The ironically named Shen Wang.

I’m not here to poke fun at his name.

I’d like to highlight the truths I see embodied within the admittedly shocking quote. Beyond the obvious sexual connotation, there is of course childbirth, too. (Let me ask this: if, for instance, it were possible for both males and females to get pregnant, but at the time of intercourse it was a crapshoot as to which parent would, you know, actually get pregnant–how many less babies would be born?).

I would in fact go so far as to say that women in general are far stronger than we men, and society collectively, are willing to admit.

Which leads me to: how are women considered weak? Yes, they are usually smaller than men in stature, and are generally more “feelings-oriented,” more sensitive. But I’m not quite sure how this connotes weakness? It seems to me to be more of a quiet strength.
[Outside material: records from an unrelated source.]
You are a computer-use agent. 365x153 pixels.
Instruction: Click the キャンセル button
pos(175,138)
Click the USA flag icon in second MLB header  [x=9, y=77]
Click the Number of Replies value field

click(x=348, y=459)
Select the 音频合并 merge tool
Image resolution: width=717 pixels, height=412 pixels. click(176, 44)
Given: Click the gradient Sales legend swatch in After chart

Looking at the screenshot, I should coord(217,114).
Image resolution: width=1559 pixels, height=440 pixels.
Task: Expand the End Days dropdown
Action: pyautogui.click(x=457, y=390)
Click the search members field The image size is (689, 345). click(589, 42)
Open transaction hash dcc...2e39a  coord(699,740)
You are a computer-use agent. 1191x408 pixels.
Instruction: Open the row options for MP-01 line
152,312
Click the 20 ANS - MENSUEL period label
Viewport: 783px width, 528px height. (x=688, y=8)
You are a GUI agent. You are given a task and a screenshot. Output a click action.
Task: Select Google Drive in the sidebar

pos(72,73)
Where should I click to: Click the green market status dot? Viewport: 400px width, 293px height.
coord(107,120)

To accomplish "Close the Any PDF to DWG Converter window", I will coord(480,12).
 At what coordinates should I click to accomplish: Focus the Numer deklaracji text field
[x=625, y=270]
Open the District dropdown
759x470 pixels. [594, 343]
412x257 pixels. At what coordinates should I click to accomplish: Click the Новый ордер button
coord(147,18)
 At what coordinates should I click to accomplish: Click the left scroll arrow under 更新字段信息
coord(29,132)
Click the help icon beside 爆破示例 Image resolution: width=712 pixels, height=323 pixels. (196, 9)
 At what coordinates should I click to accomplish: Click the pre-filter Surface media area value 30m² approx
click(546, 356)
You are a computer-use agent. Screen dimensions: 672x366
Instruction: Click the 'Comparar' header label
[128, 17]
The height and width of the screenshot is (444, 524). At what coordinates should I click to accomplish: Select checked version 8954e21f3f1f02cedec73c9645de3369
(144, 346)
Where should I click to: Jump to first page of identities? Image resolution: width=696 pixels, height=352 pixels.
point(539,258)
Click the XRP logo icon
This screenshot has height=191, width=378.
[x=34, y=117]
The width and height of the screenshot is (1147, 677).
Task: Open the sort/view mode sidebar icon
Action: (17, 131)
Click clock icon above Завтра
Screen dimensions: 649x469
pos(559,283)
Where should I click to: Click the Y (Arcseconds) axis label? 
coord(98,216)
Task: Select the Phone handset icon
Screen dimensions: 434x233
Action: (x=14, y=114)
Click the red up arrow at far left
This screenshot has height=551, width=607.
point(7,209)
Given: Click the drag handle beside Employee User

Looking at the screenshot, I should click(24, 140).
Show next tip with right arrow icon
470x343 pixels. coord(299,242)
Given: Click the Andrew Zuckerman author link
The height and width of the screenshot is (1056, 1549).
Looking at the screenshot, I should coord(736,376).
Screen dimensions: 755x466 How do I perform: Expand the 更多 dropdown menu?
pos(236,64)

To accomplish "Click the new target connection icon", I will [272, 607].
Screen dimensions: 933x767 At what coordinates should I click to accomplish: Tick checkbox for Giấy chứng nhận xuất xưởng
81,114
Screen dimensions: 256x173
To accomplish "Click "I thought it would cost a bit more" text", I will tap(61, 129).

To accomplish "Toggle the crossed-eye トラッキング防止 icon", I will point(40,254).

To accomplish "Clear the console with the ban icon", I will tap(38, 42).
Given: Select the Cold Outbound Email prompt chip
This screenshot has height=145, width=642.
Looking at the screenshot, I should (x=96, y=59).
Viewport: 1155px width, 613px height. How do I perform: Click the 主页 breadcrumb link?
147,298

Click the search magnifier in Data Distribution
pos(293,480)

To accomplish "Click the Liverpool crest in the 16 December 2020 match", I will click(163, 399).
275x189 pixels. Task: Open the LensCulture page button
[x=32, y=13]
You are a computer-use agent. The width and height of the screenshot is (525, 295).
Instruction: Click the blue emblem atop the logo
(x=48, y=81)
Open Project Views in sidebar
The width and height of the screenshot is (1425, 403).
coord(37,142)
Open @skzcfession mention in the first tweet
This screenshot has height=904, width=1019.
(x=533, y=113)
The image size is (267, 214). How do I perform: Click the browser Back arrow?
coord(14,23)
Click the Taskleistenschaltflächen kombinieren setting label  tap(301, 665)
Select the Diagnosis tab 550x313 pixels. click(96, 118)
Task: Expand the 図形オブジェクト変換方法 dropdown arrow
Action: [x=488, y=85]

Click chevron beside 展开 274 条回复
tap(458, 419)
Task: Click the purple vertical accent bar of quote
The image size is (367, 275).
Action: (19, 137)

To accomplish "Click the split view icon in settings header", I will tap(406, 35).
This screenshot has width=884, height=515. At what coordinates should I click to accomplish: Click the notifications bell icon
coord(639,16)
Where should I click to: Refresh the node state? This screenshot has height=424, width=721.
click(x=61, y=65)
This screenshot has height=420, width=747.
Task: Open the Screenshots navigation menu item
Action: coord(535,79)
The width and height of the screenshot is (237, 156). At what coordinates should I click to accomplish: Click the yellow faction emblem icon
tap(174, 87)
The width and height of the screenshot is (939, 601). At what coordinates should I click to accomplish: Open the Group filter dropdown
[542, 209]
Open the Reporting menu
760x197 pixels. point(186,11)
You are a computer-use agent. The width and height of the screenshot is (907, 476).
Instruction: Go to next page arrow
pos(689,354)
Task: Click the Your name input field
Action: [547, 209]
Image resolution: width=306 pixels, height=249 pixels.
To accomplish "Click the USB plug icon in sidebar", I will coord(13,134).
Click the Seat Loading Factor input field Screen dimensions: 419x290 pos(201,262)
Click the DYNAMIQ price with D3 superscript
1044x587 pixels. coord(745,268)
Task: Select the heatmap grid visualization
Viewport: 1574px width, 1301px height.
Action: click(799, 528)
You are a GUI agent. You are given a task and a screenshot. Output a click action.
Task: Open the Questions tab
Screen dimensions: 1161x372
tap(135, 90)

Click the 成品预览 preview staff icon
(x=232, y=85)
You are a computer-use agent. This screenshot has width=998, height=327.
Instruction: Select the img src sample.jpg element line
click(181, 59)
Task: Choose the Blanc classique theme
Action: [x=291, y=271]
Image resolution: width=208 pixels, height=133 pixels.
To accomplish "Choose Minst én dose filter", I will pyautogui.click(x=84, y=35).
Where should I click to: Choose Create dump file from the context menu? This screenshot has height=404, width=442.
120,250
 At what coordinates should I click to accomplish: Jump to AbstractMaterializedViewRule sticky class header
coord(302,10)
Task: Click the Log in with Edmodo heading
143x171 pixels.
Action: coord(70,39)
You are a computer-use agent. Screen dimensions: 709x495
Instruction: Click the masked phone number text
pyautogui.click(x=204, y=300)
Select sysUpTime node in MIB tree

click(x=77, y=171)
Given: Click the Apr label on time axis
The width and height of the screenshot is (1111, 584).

If I had to boil it down to its lowest common denominator, I would say that because women’s strengths are different than men’s, rather than taking the time to understand these differences, it’s far easier to label them as weaknesses. It’s the path of least resistance.

In fact–and I’ve written on this before–nowhere is this seen more clearly than in how language is used. We all know that one particular slang term for vagina, right? The one that is associated with weakness? When that epithet is hurled at someone, what are we really saying? We’re saying they’re weak, cowardly, afraid… In short, womanly.

It doesn’t compute. If being thus is bad (then so, by extension, is having one), why is getting some good? Why do we objectify that which is different from us?

And why is that having “balls” is somehow inherently “good?” That a man of courage is said to have stones, balls, etc.? And a weak man needs to “grow a pair?”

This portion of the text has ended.